On Sat, May 05, 2007 at 04:22:23AM -0400, vickyvicky@egypt.com wrote:
> I've only just stumbled across the list. I am a doctor and a  
> shortlister/interviewer in the present MTAS recruitment round.
> 
> The /info folder on MTAS had previously contained a series of useful  
> files, including some of the rules for carrying out interviews,  
> competition ratios etc. It was a virtual directory listing, and new  
> files were added to it periodically. It was clearly intended as a way  
> for Deanery and other staff to keep up to date with current  
> information. Someone presumably uploaded some highly confidential data  
> into this folder. A handful of people would have seen it. Unluckily  
> for MTAS, one of those people was Channel 4 News.

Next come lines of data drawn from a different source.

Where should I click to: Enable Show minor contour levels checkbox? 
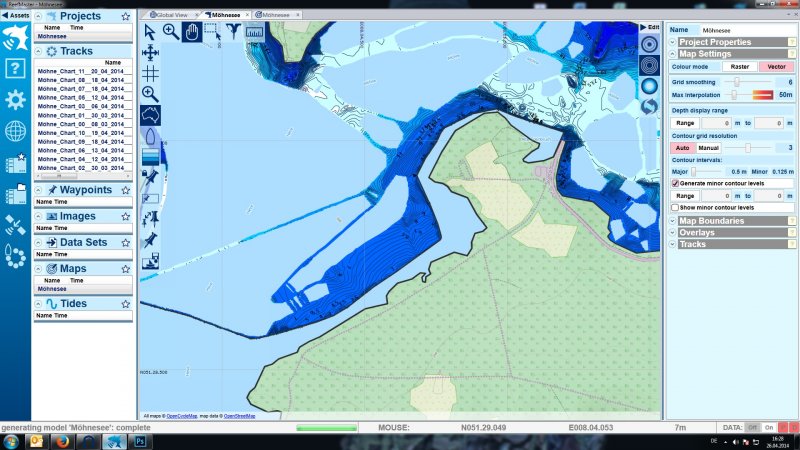(x=675, y=207)
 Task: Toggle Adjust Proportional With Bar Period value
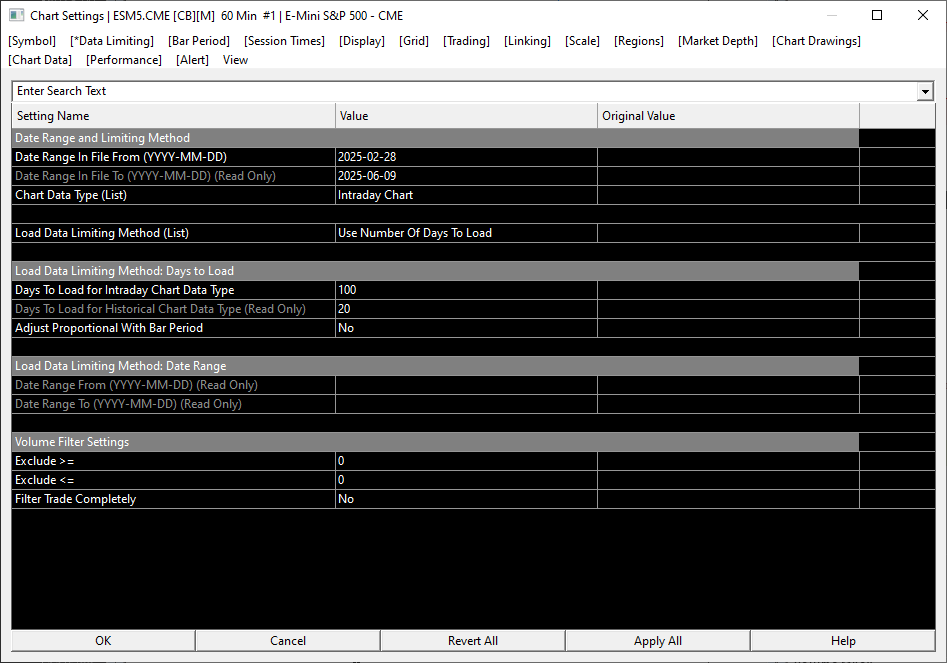pos(466,328)
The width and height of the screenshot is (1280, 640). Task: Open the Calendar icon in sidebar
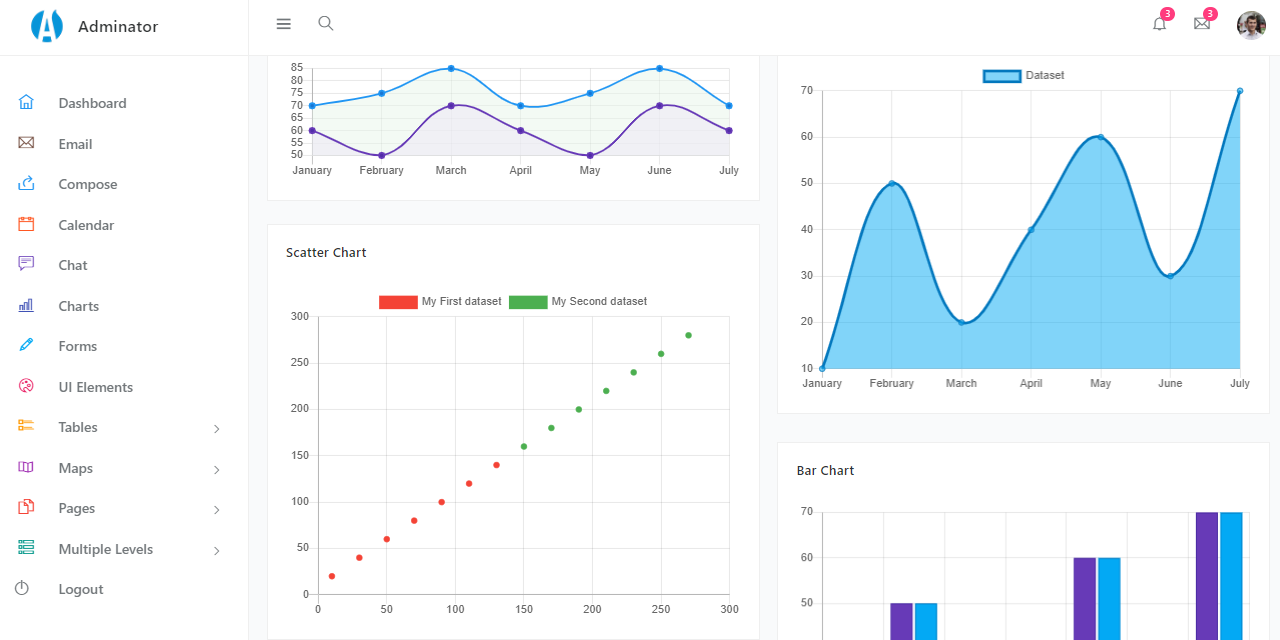(x=25, y=224)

This is appalling, really. If security by obscurity (of URL) was all
that protected, then whether or not Channel 4 News got involved, all
it would take is one person looking at the site with Google Toolbar
or some other such Google tool, and Google knows to go indexing that
because it doesn't already have it.

Either a contractor or a webmaster is seriously incompetent under these
circumstances.

> This was really only a minor breach of security, an act of stupidity,  
> although maybe symptomatic of a general attitude.

Please feel free to tell that to someone whose sexual orientation (not
well-known to colleagues) had their data revealed to Channel 4 News. I'm
sure they'll agree with you that it was only a "minor breach of security".

The question in my mind is now, "if this is only a minor breach of security
what do you class as a major breach?".

Cheers

MBM

-- 
Matthew Byng-Maddick          <mbm@colondot.net>           http://colondot.net/
                      (Please use this address to reply)